Quick Start
This section will introduce a minimal example on how to use SimulEval for simultaneous translation evaluation.
The code in the example can be found in examples/quick_start.
The agent in SimulEval is core for simultaneous evaluation. It’s a carrier of user’s simultaneous system. The user has to implement the agent based on their system for evaluation. The example simultaneous system is a dummy wait-k agent, which
Runs wait-k policy.
Generates random characters the policy decide to write.

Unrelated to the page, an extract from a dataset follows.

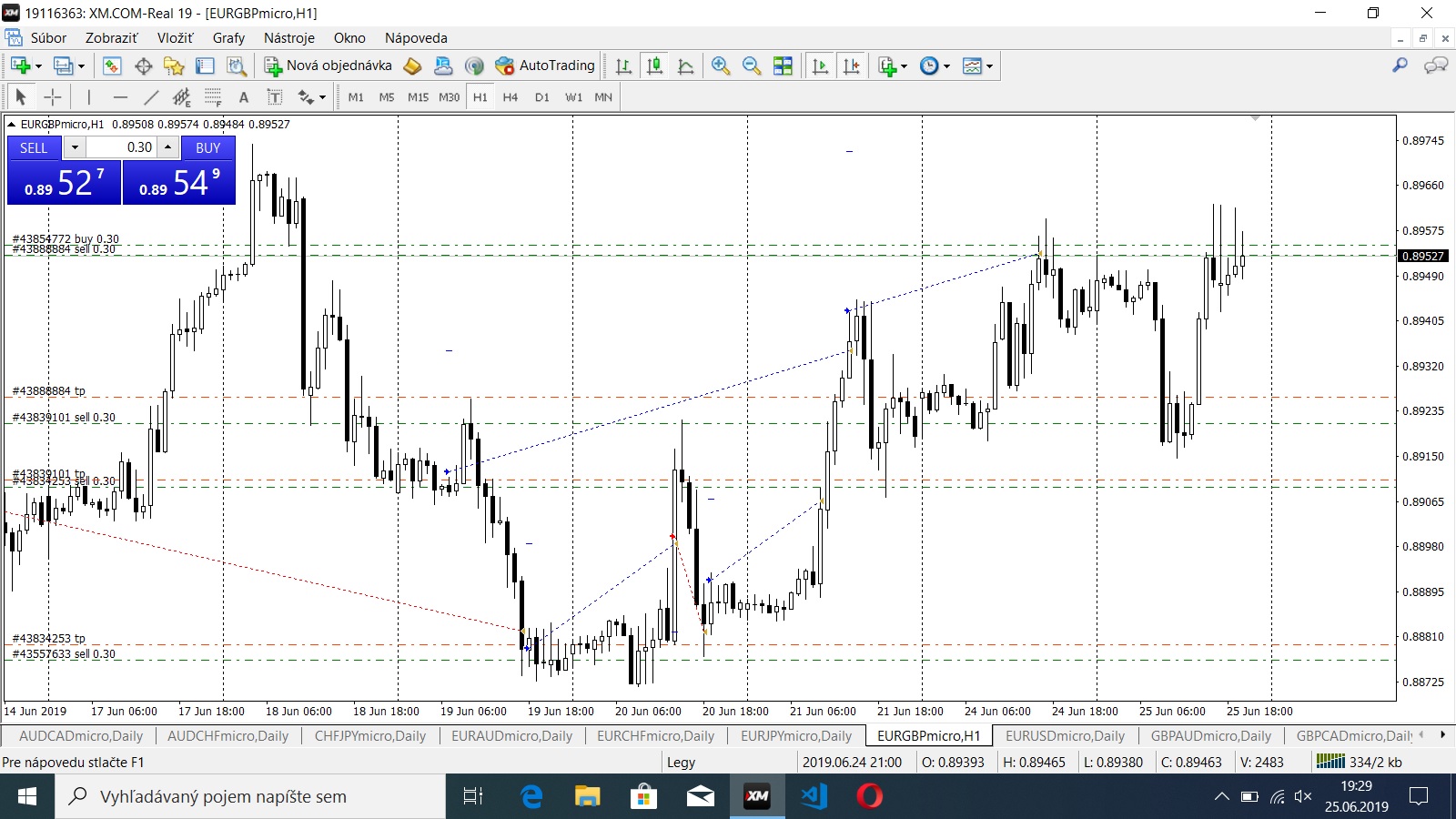1456x819 pixels.
Task: Click the Nová objednávka button
Action: coord(329,66)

Stops the generation k predictions after source input. For simplicity, we just set
k=3in this example.
The implementation of this agent is shown as follow.
import random
from simuleval import entrypoint
from simuleval.agents import TextToTextAgent
from simuleval.agents.actions import ReadAction, WriteAction
@entrypoint
class DummyWaitkTextAgent(TextToTextAgent):
waitk = 3
vocab = [chr(i) for i in range(ord("A"), ord("Z") + 1)]
def policy(self):
lagging = len(self.states.source) - len(self.states.target)
if lagging >= self.waitk or self.states.source_finished:
prediction = random.choice(self.vocab)
return WriteAction(prediction, finished=(lagging <= 1))
else:
return ReadAction()
There two essential components for an agent:
states: The attribute keeps track of the source and target information.policy: The method makes decisions when the there is a new source segment.

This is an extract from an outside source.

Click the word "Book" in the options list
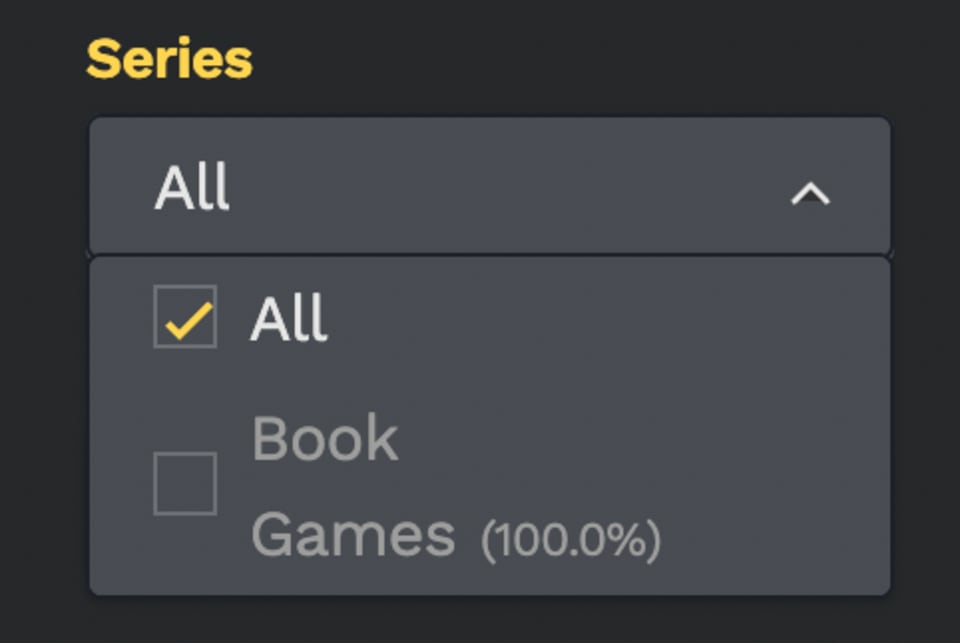This screenshot has width=960, height=643. [325, 438]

Once the agent is implemented and saved at dummy_waitk_text_agent_v1.py,
run the following command for latency evaluation on:
simuleval --source source.txt --reference target.txt --agent dummy_waitk_text_agent_v1.py
where --source is the input file while --target is the reference file.

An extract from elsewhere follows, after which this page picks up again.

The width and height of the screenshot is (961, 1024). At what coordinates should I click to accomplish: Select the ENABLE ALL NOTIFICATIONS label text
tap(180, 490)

By default, the SimulEval will give the following output — one quality and three latency metrics.
2022-12-05 13:43:58 | INFO | simuleval.cli | Evaluate system: DummyWaitkTextAgent
2022-12-05 13:43:58 | INFO | simuleval.dataloader | Evaluating from text to text.
2022-12-05 13:43:58 | INFO | simuleval.sentence_level_evaluator | Results:
BLEU AL AP DAL
1.541 3.0 0.688 3.0
The average lagging is expected since we are running an wait-3 system where the source and target always have the same length. Notice that we have a very low yet random BLEU score. It’s because we are randomly generate the output.